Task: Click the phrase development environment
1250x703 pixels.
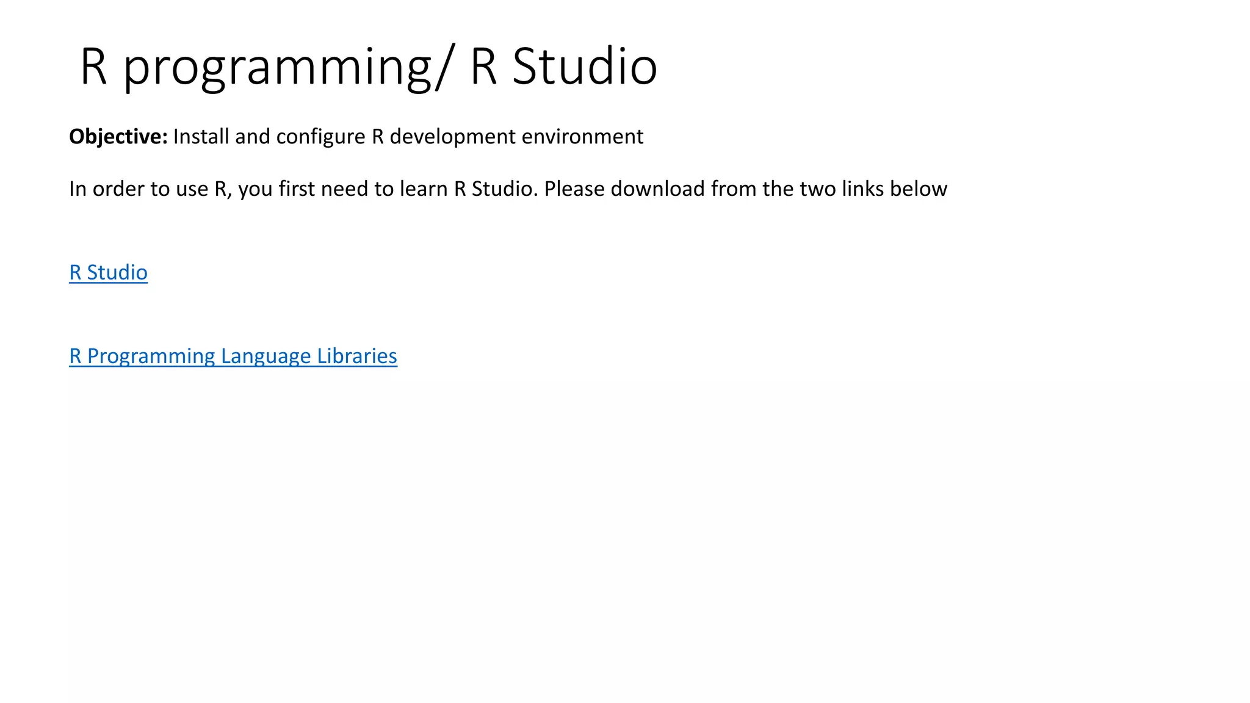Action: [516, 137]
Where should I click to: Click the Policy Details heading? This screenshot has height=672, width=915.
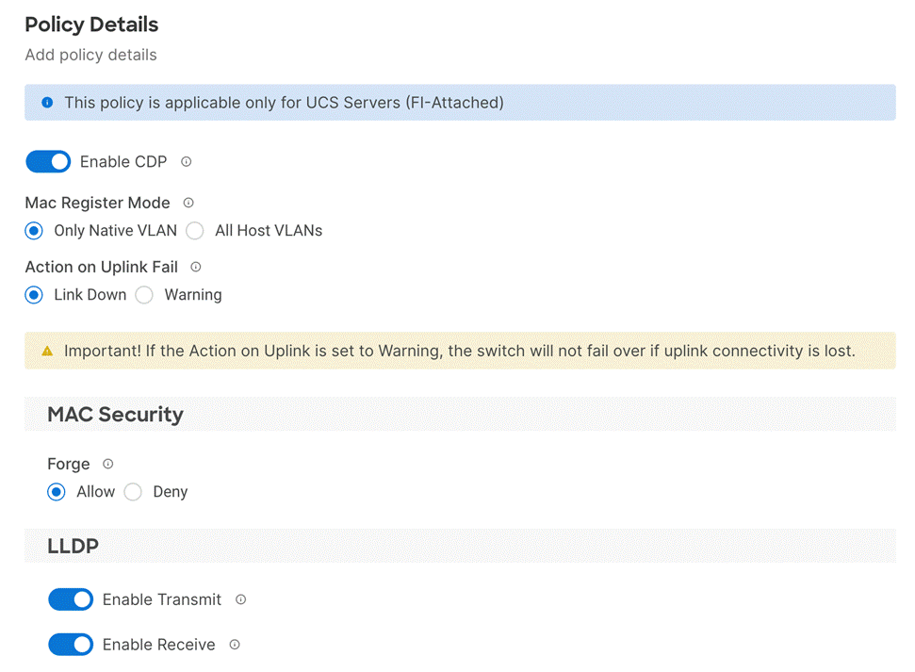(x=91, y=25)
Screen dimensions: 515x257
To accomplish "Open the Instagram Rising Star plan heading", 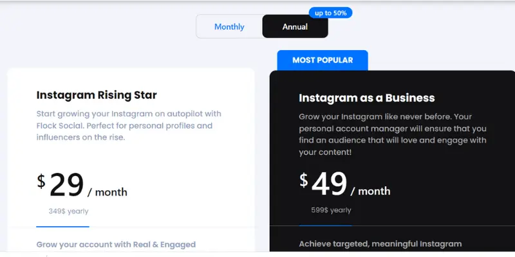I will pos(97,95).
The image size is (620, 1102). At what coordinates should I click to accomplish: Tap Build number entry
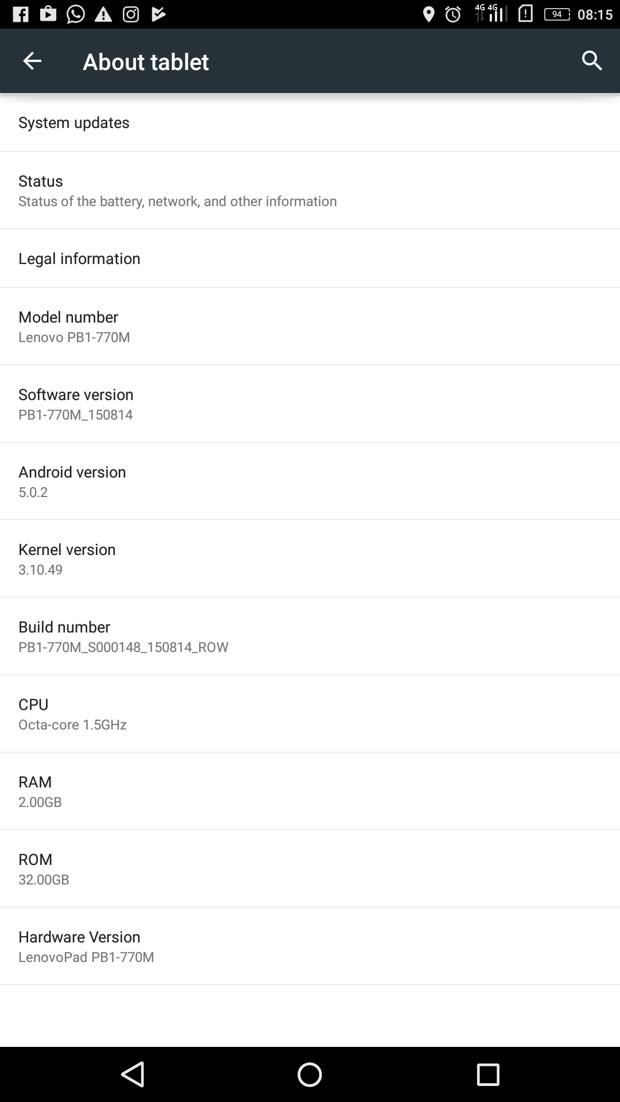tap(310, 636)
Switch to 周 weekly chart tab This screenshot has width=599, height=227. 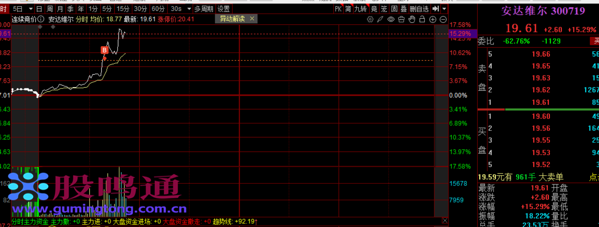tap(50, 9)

==

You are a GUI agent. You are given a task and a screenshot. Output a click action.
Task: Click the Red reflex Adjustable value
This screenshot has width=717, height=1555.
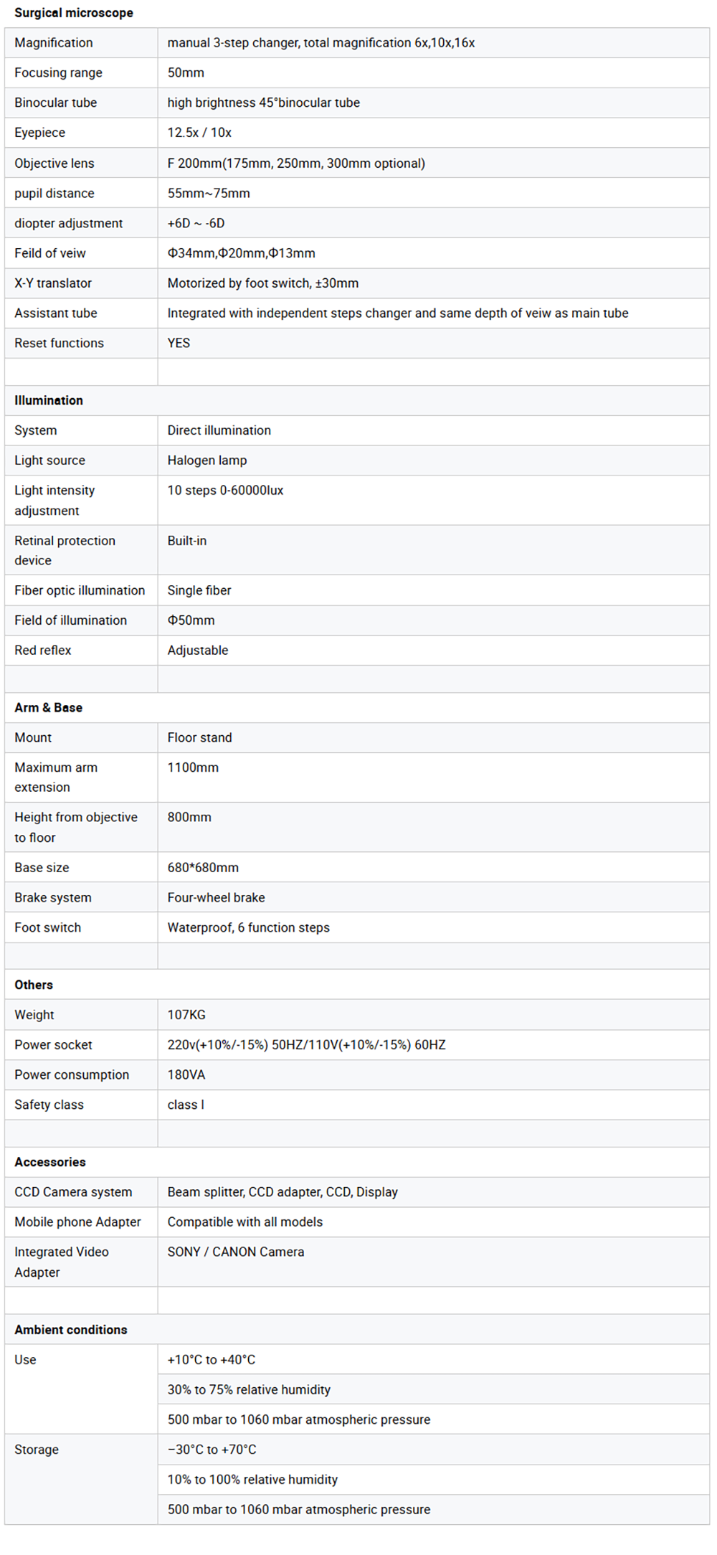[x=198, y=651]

• Directive:
Starting at the line that contains "You are a GUI" and ending at the line that contains "[x=198, y=651]", rewrite those lines as a numbered list with any blank lines dropped and the pictures left out.

• Output below:
1. You are a GUI agent. You are given a task and a screenshot. Output a click action.
2. Task: Click the Red reflex Adjustable value
3. This screenshot has width=717, height=1555.
4. [x=198, y=651]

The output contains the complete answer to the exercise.